In November, David Voda - Olomouc poet, literary and art reviewer, essayist, editor and head of Olomouc's Rub Gallery - will come to the Telegraph to read. He has written about its dramaturgy: Rub Gallery is an Olomouc art gallery featuring international artists and artistic legacies of the nineteenth, twentieth and twenty-first centuries. The gallery's mission is to collect, exhibit and sell classical modern, avant-garde, post-war and contemporary art
and design, e.g. forgotten c. and k. heroes, the Zlín avant-garde during World War II or anthroposophical art revolutionaries.

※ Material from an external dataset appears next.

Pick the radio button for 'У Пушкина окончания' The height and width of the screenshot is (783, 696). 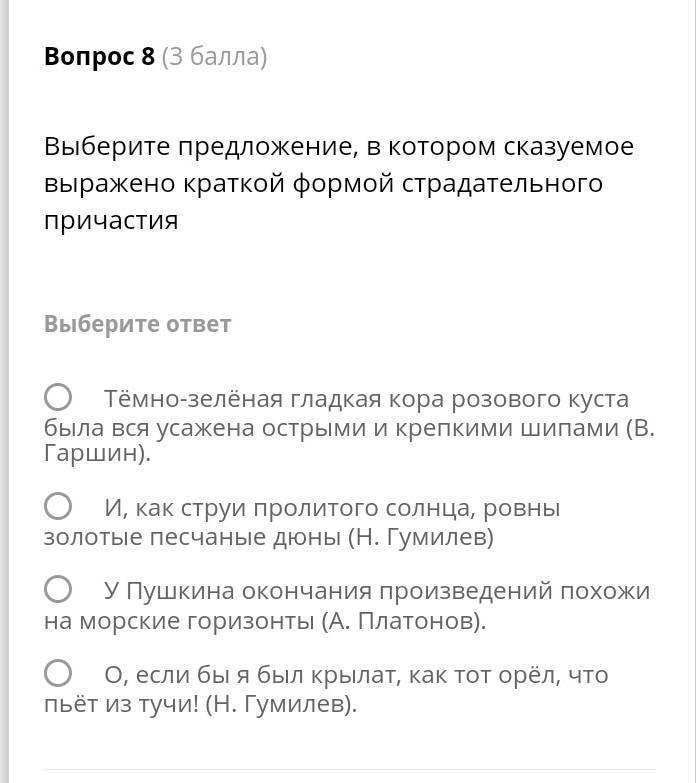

David Voda also publishes in magazines such as Listy, A2, Ateliér, etc. He is also a publisher. As a poet, he introduced himself to the general public in 2010 with his collection Snows and Others (Fra, Prague 2010), which was nominated for the Magnesia Litera Award in the category of discovery of the year. In the Telegraph he will read from his latest collection, Automat na plyšáky (Fra, Prague 2021).
Lubomír Tichý has written about the collection:
"Vod's language has infiltrated everything that is both extremely unbearable and very fascinating; I imagine the author drawing on letsplay videos of 14-year-old boys, on the lyrics of Czech rappers with their spasmodic similes, on the lascivious speeches of the presenter of Radio Fajn. However, all of this is used in very unusual figures and tropes, combining hackneyed phrases with original metaphors. And with this subversive language, the subject speaks to his love; the result is a raw, poignant and rough love poetry, but one that - in a post-digital world - is a thousand times more authentic than any other. Voda's lyrics make us think about the degree of stereotypes, kitsch and clichés we can bear, what we perceive as a beautiful turn of phrase and what we perceive as a terrible sentence. Reading it, I then find myself staring for several minutes at the line "When I'm down, I glue a herbarium of your seaweed" and wondering whether I consider it utter ugliness or the most beautiful declaration of love."
Presented by Klara Machů and moderated by Klára Machů.
Programme subject to change.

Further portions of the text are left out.